O preocupante embranquecimento do Mancha Solar nos X-Men
Se você acompanha a cultura nerd, é muito difícil que você ainda não tenha assistido X-Men '97, a nova série da Marvel que, além de uma continuação da série clássica dos heróis mutantes dos anos 90, também é a primeira produção da Marvel Studios (mais especificamente do departamento de animação deles) que foca nos X-Men, um dos carros chefes da editora desde sua estreia nos quadrinhos em 1963.
Nessa temporada, para contextualizar o público que chega sem a bagagem da série original, eles introduziram um novo personagem: Roberto Da Costa. Rapidinho ele caiu no gosto do público, afinal, a gente adora ver uma produção internacional com um ator ou um personagem (melhor ainda, quando os dois) são brasileiros.

**DADOS FORNECIDOS**

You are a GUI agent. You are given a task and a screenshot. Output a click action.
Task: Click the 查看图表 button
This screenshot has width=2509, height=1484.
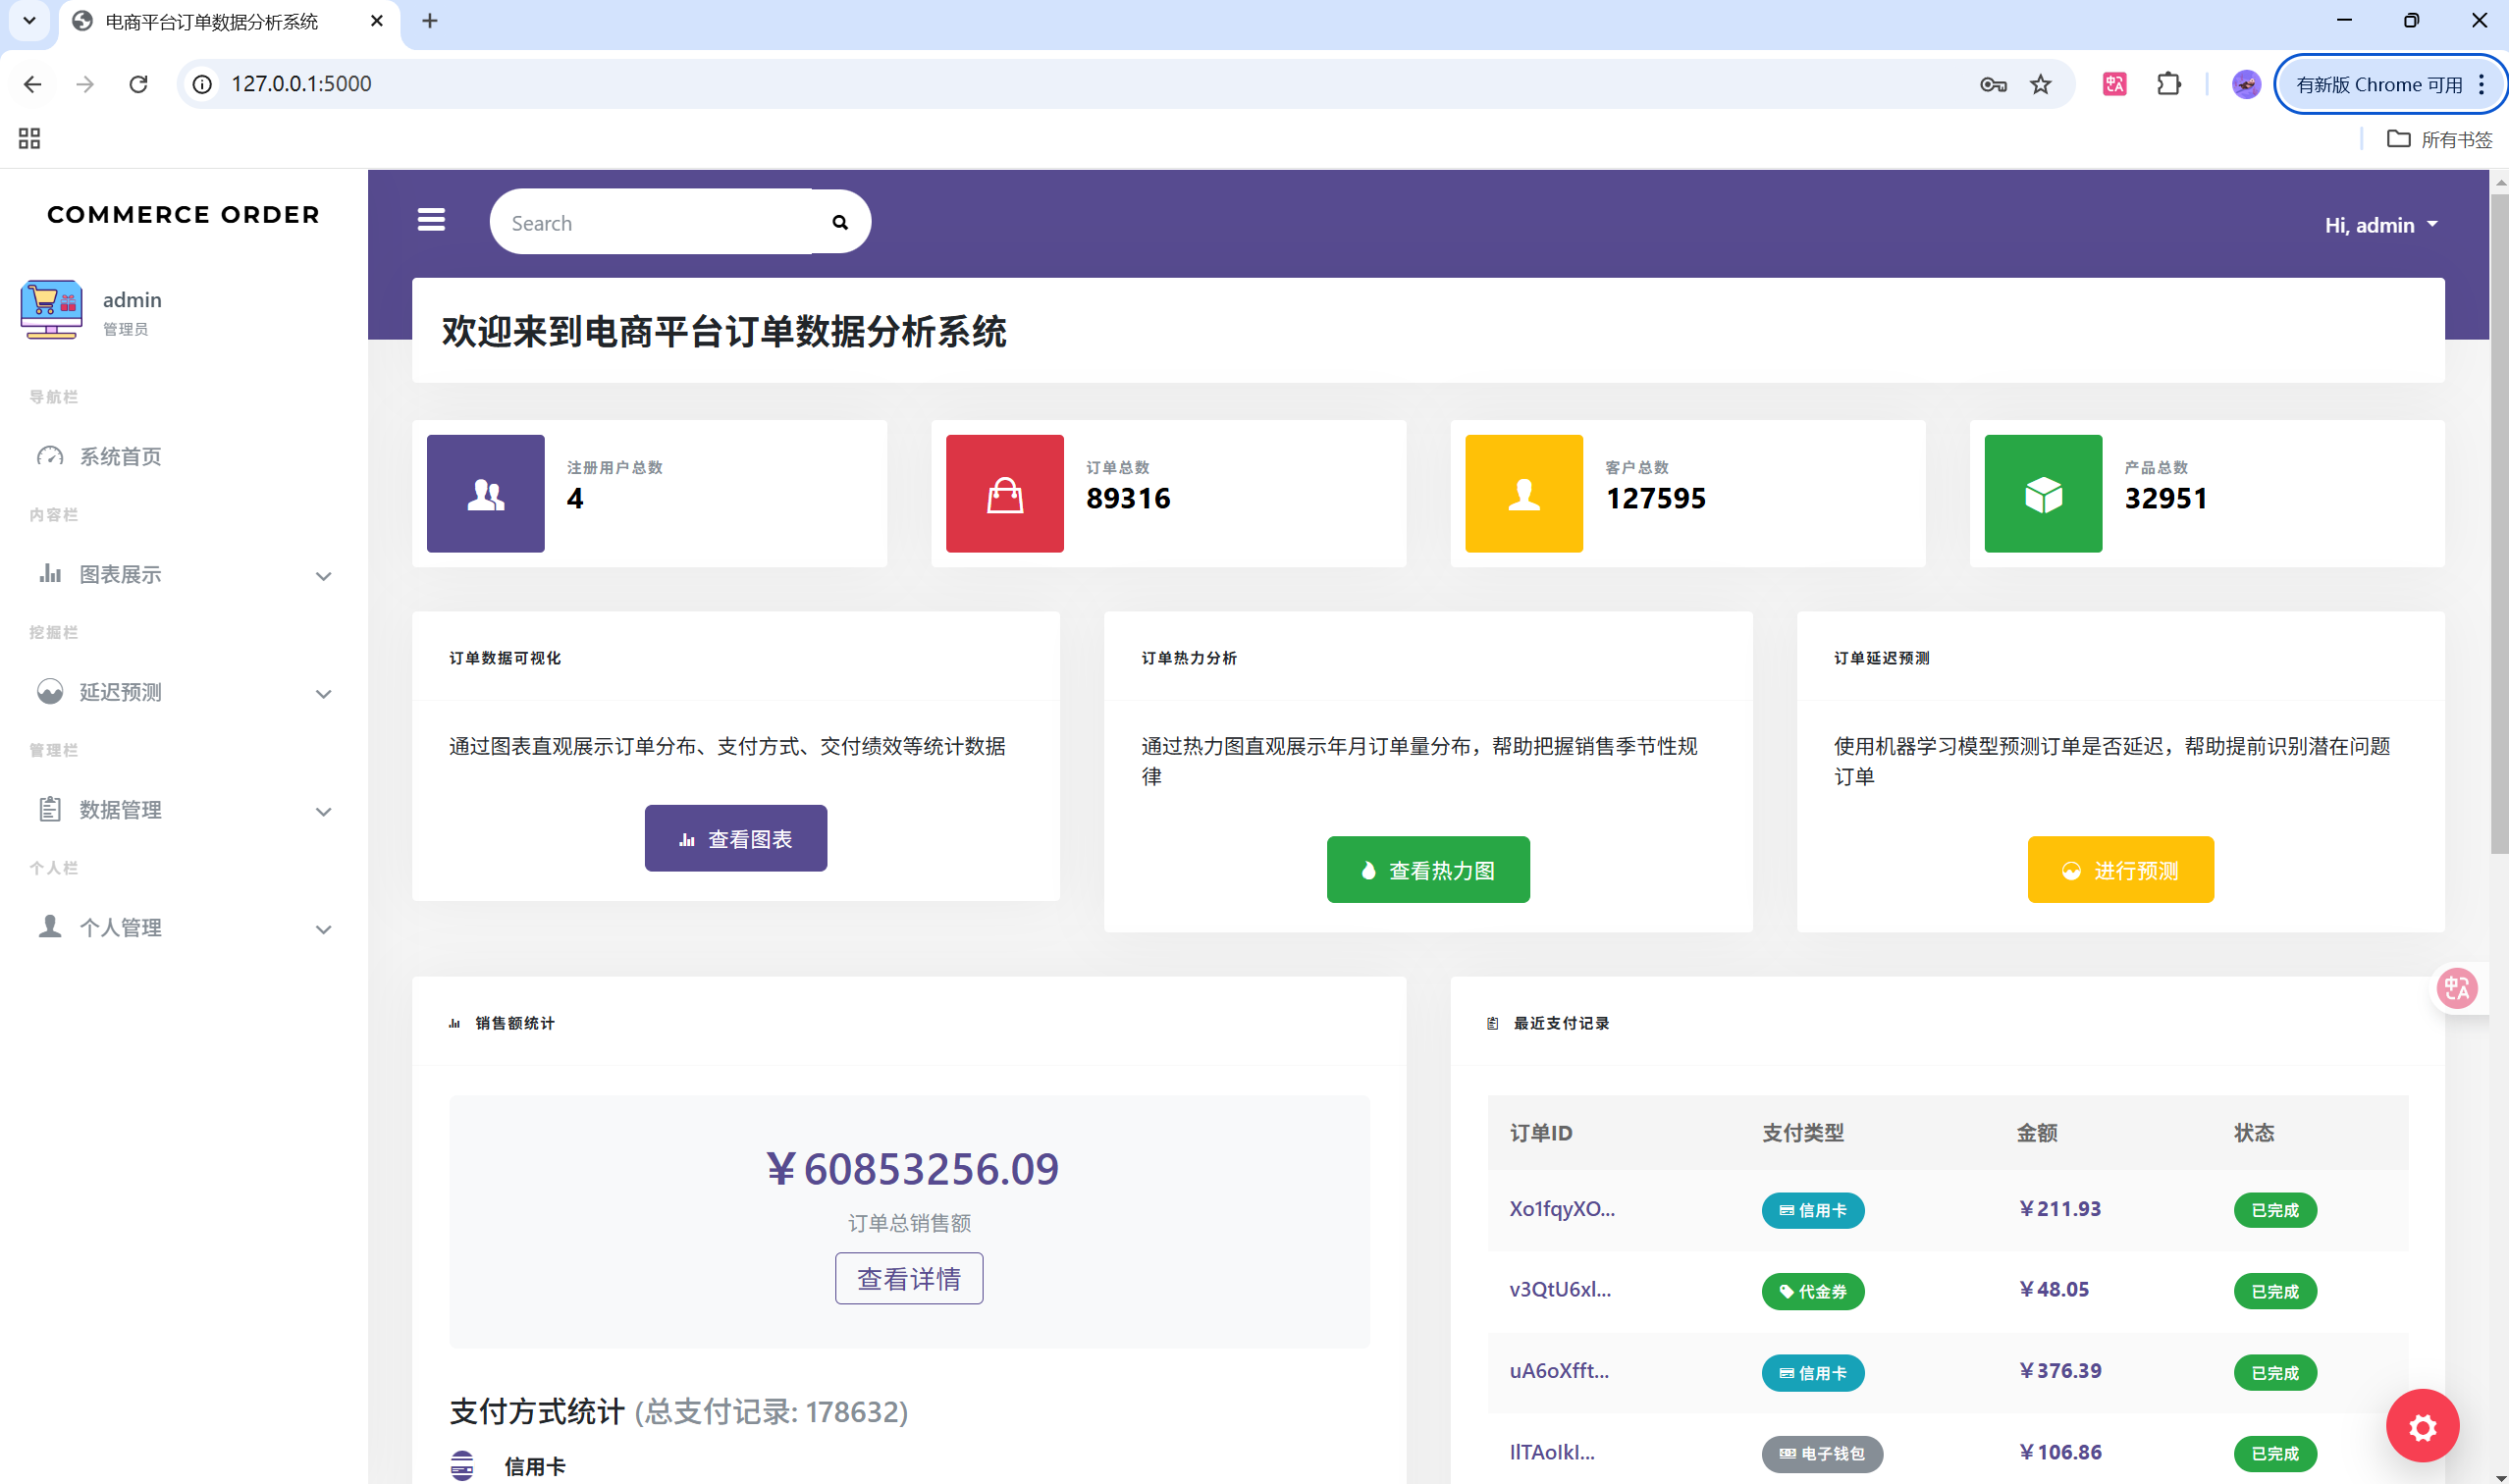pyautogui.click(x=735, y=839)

==

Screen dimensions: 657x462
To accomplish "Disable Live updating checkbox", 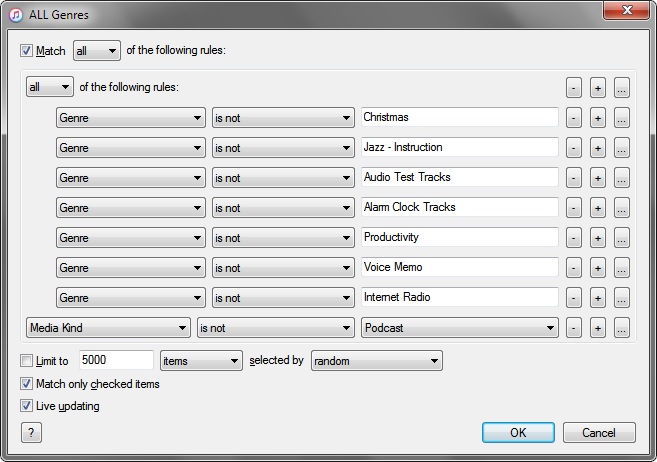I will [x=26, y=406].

**LISTA DE TAREFAS**
**A.** Segundo o texto sobre o Mancha Solar, em que ano os X-Men estrearam nos quadrinhos?
**B.** Transcreva do texto sobre o Mancha Solar o trecho que começa com as palavras "O preocupante embranquecimento" e termina com "quadrinhos em 1963.".

**RESPOSTAS ESCRITAS**
**A.** Em 1963.

**B.**
O preocupante embranquecimento do Mancha Solar nos X-Men
Se você acompanha a cultura nerd, é muito difícil que você ainda não tenha assistido X-Men '97, a nova série da Marvel que, além de uma continuação da série clássica dos heróis mutantes dos anos 90, também é a primeira produção da Marvel Studios (mais especificamente do departamento de animação deles) que foca nos X-Men, um dos carros chefes da editora desde sua estreia nos quadrinhos em 1963.